* TASK DESCRIPTION:
In the records below, the line with "Viewport: 800px width, 500px height." and every line after it must be written out exactly; no pictures belong in the result.

* GIVEN DATA:
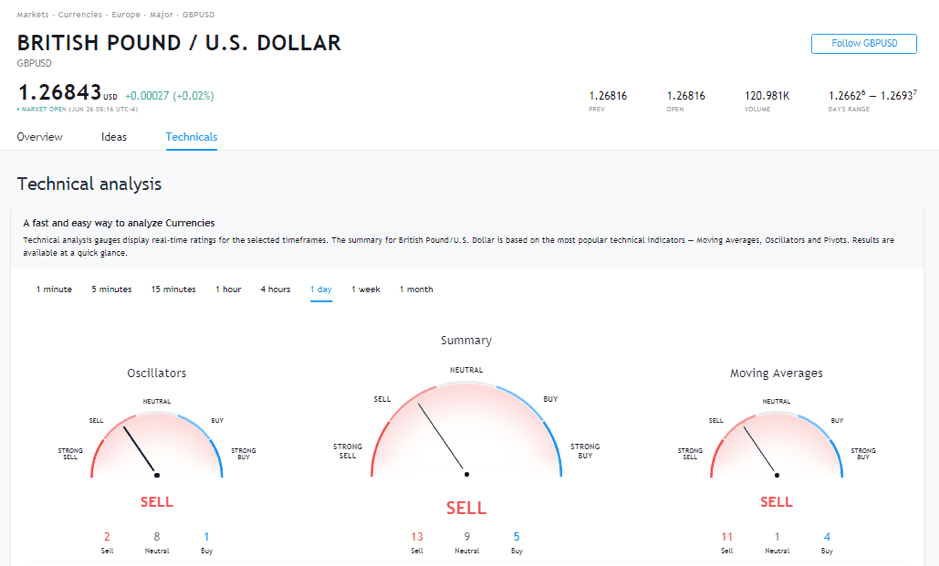
Task: Choose the 1 month timeframe
Action: (x=416, y=290)
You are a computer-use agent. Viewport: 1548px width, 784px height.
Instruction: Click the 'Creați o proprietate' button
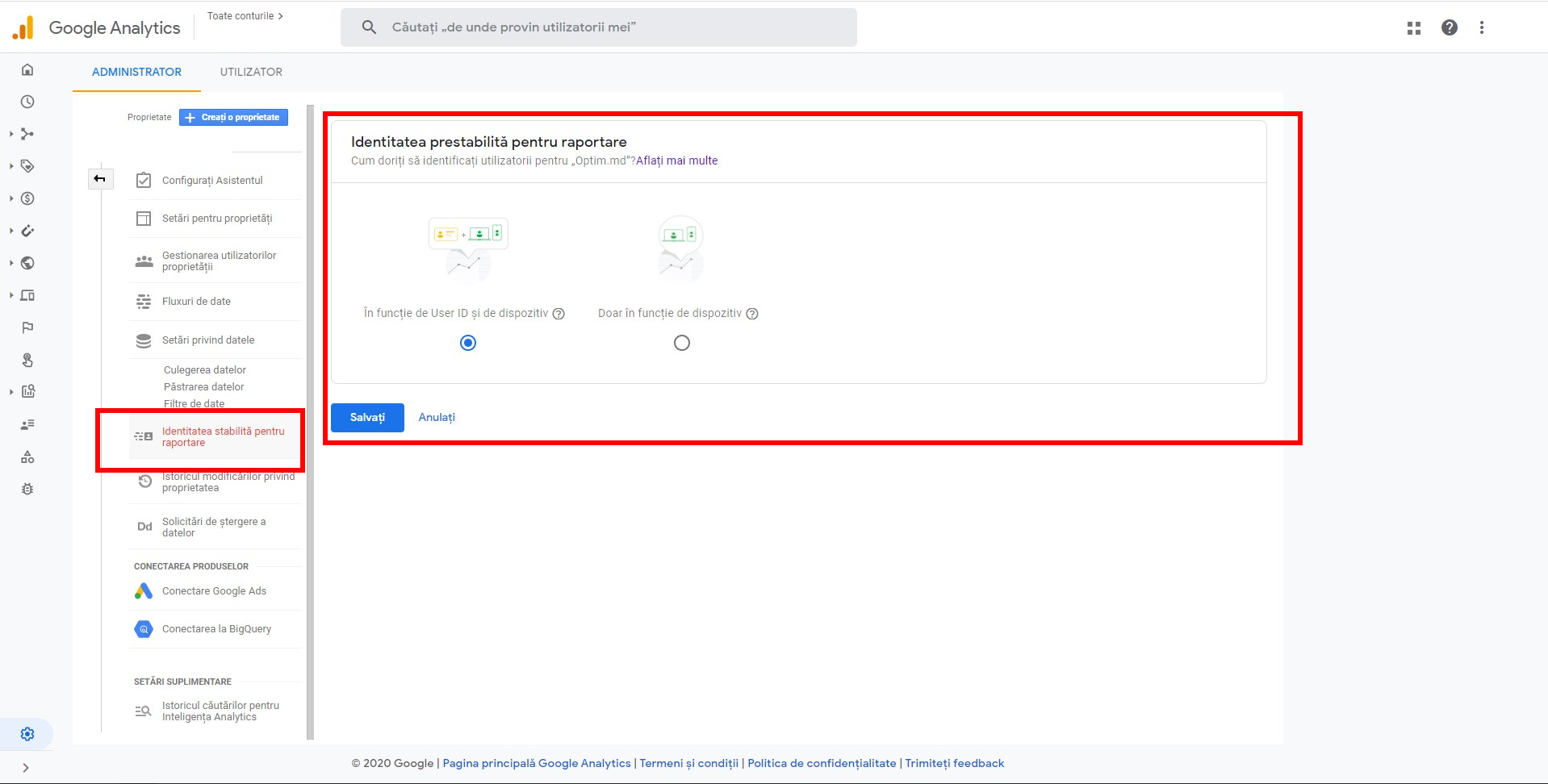click(x=233, y=118)

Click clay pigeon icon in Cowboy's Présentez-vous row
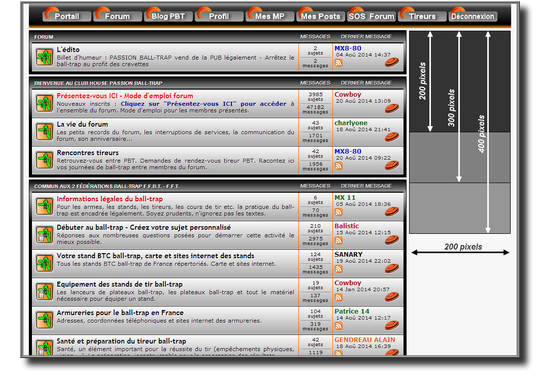(392, 109)
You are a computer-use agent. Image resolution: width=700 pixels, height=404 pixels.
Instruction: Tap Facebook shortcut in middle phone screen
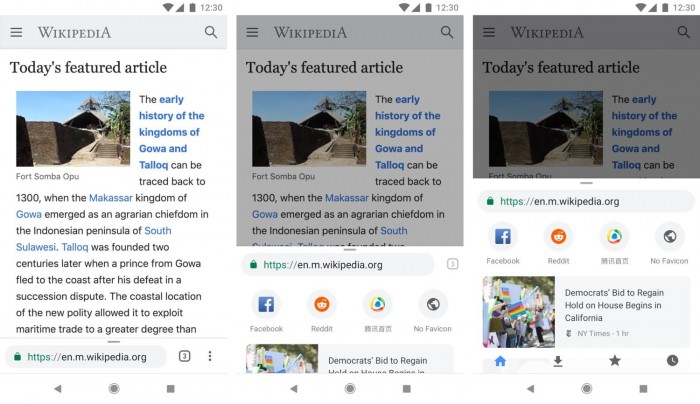pyautogui.click(x=266, y=312)
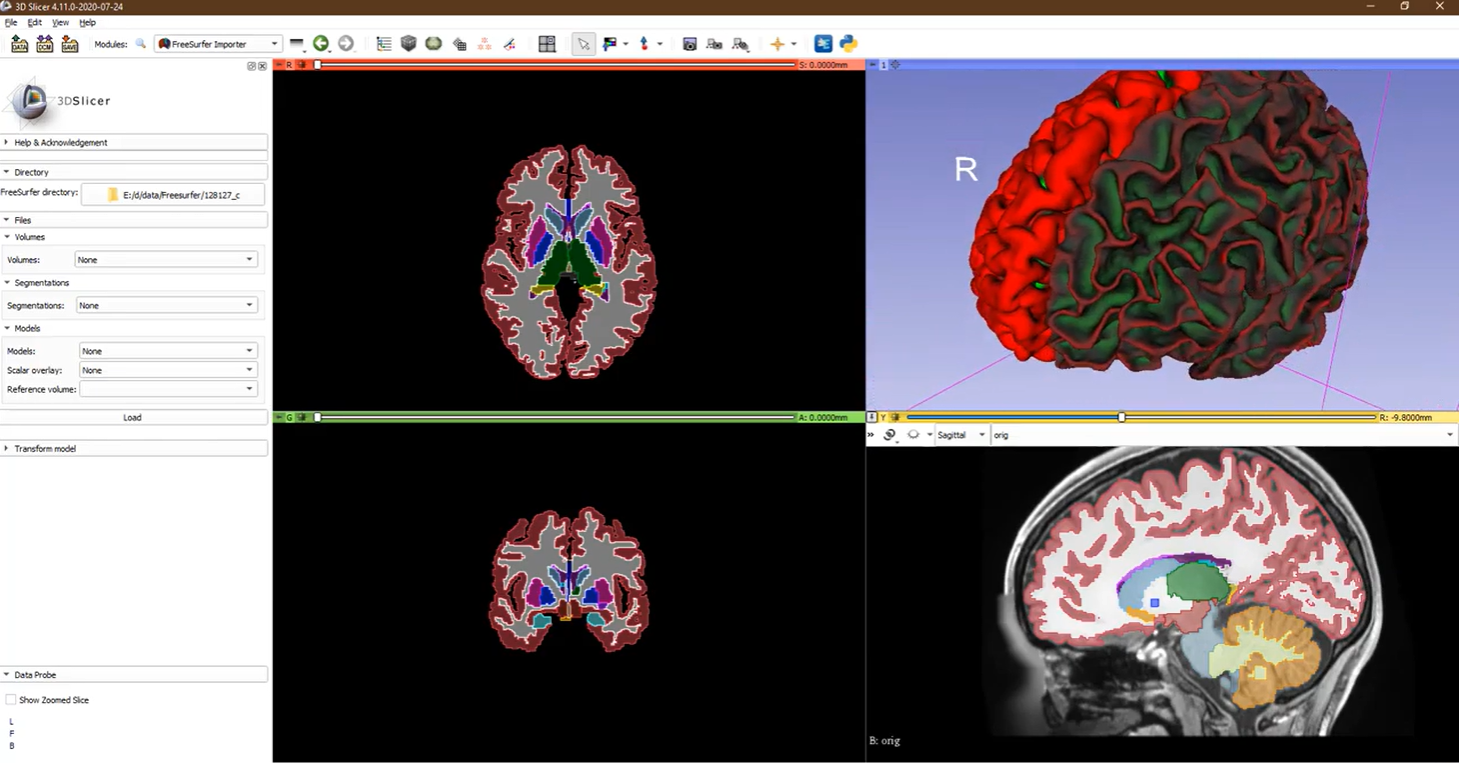Expand the Help & Acknowledgement section
The height and width of the screenshot is (763, 1459).
[x=60, y=143]
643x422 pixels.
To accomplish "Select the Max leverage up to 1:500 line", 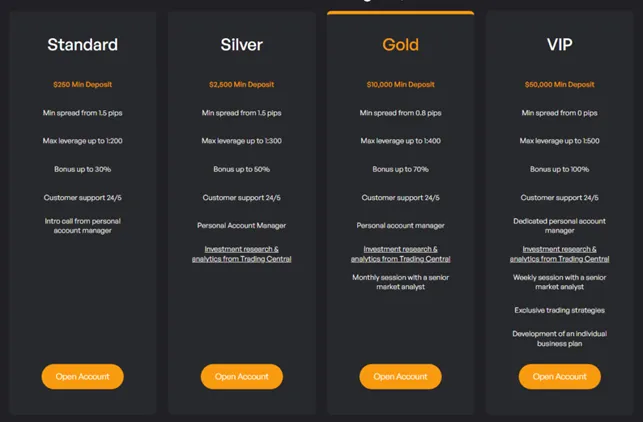I will tap(559, 141).
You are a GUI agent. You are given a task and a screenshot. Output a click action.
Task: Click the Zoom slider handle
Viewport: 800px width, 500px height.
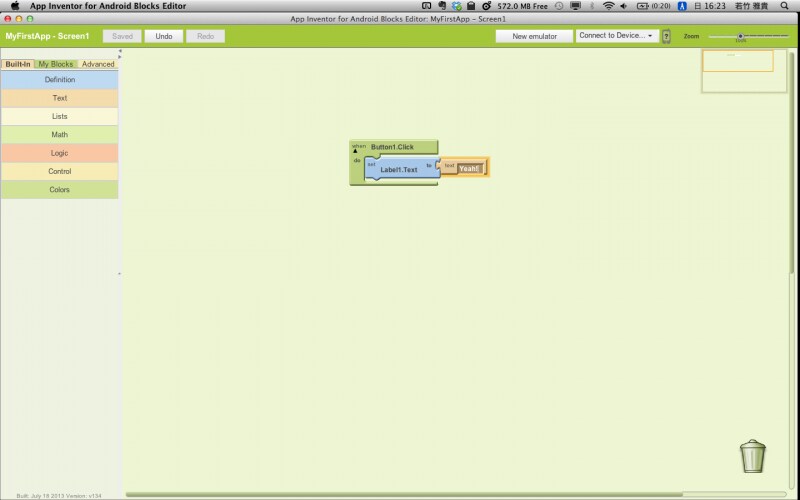point(740,36)
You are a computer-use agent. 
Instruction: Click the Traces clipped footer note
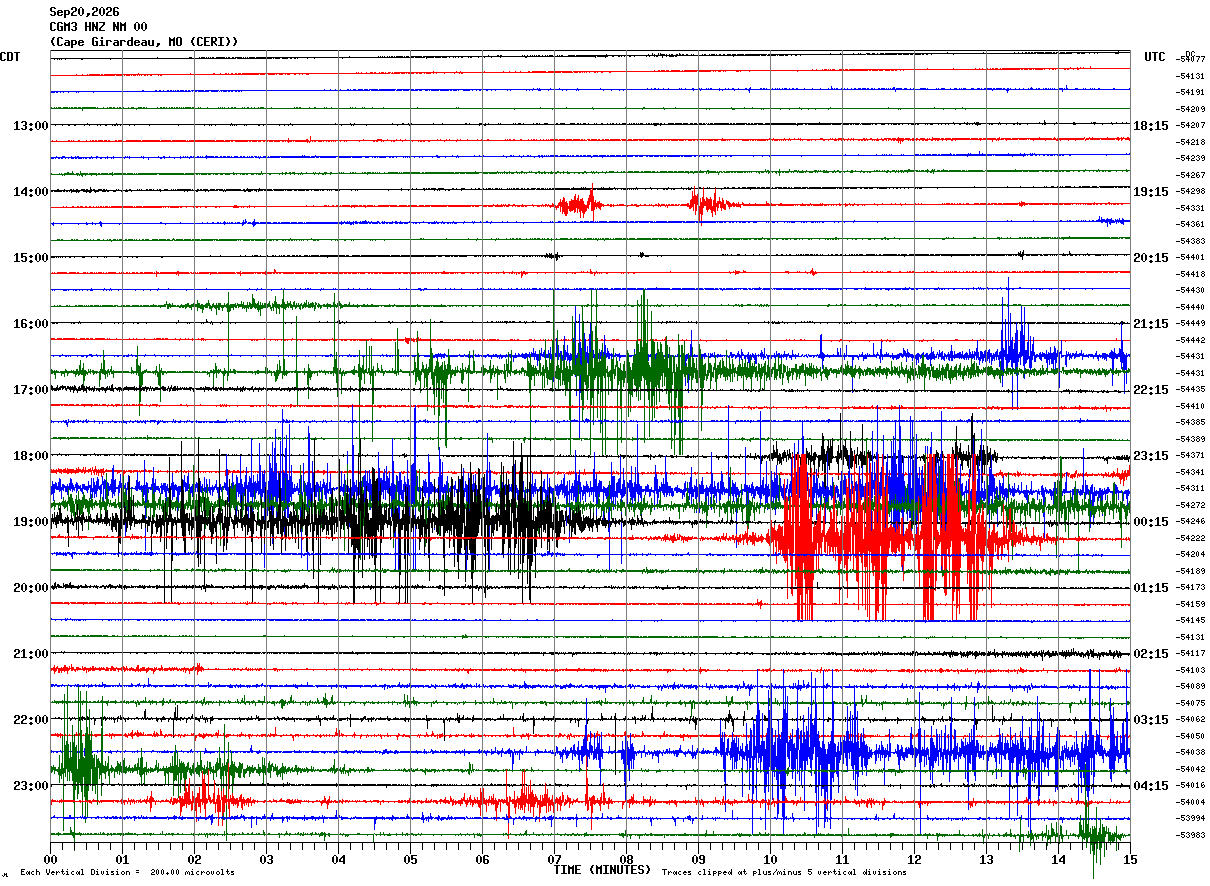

* WORKED SOLUTION:
Viewport: 800px width, 500px height.
point(740,36)
You are a computer-use agent. 
Instruction: Click the Traces clipped footer note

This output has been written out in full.